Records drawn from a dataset

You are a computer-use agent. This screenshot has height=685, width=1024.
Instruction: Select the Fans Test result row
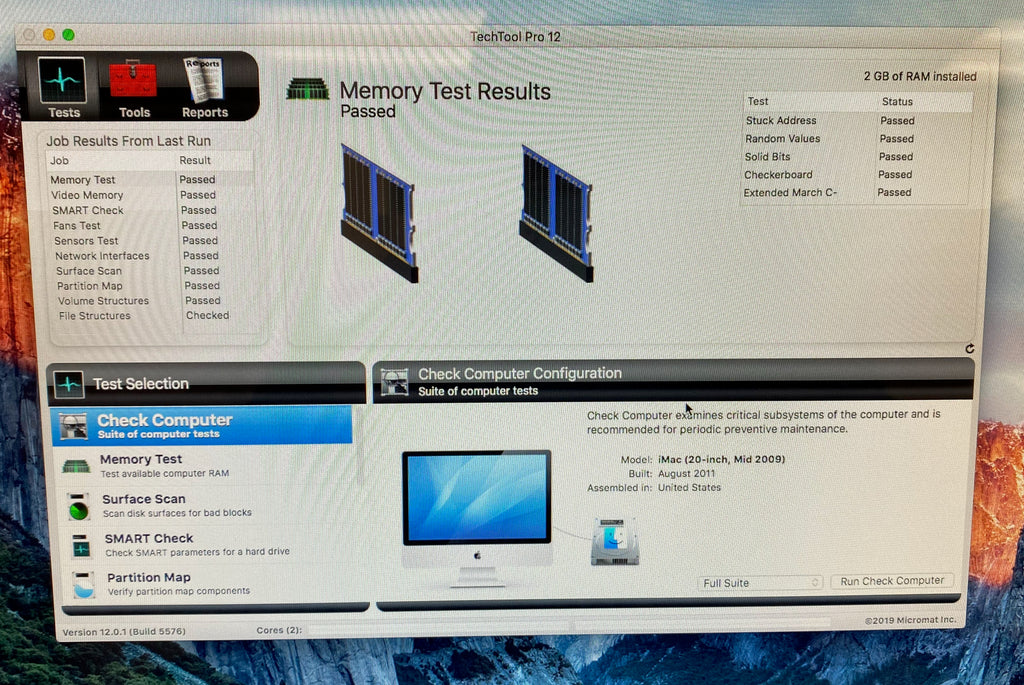[x=78, y=225]
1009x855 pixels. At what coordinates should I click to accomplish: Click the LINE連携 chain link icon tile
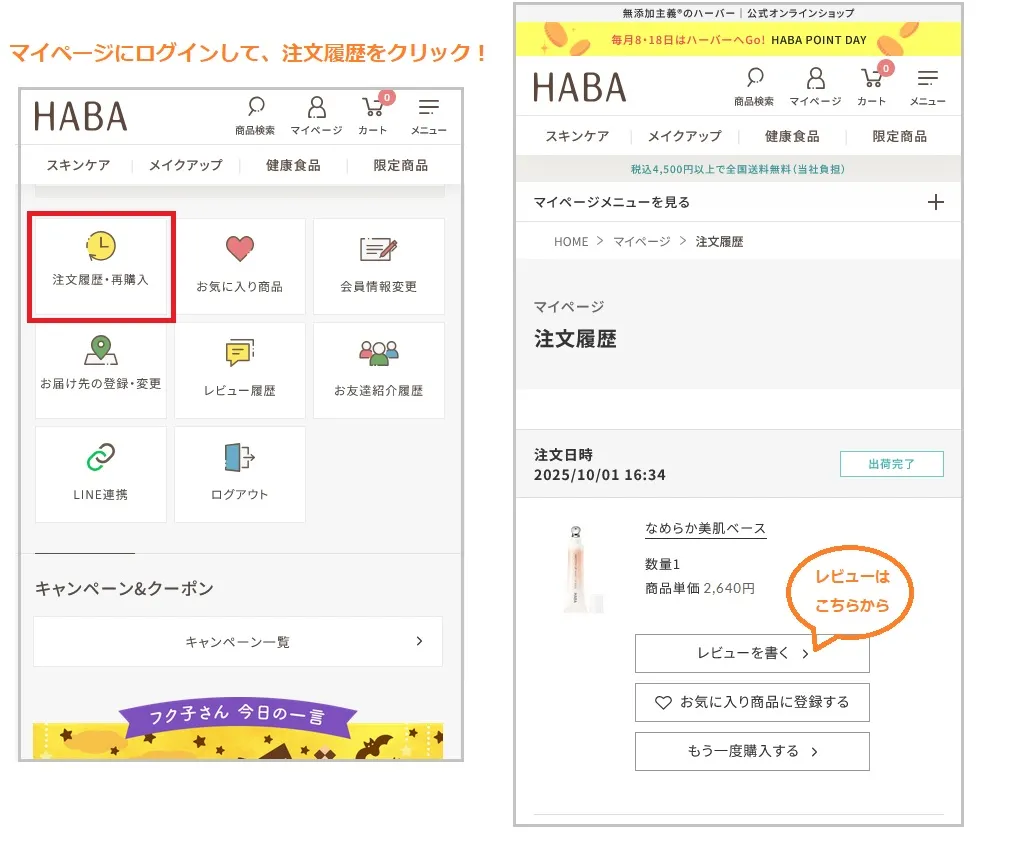[101, 473]
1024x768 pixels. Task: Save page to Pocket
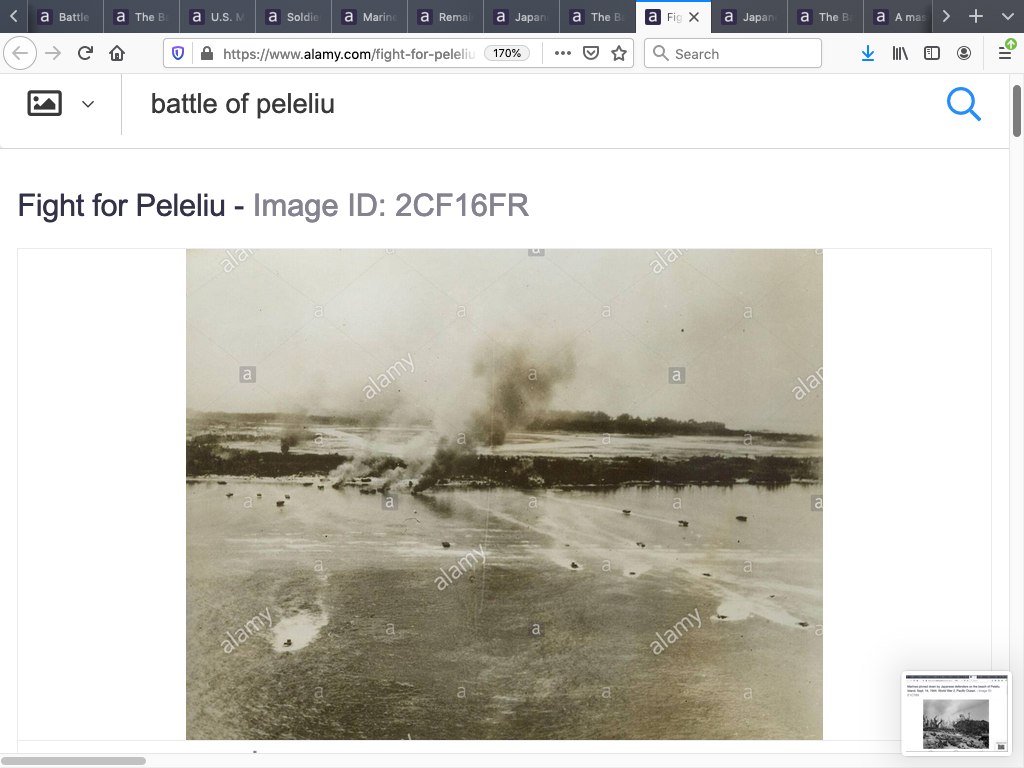click(590, 54)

Required action -
Word for word, repeat the data above with the pictures left out.

Exercise output -
You are a computer-use agent. This screenshot has height=685, width=1024.
Instruction: Select the Fans Test result row
[x=78, y=225]
1009x855 pixels. At what coordinates should I click to accomplish: Click the LINE連携 chain link icon tile
[101, 473]
1024x768 pixels. Task: Save page to Pocket
click(590, 54)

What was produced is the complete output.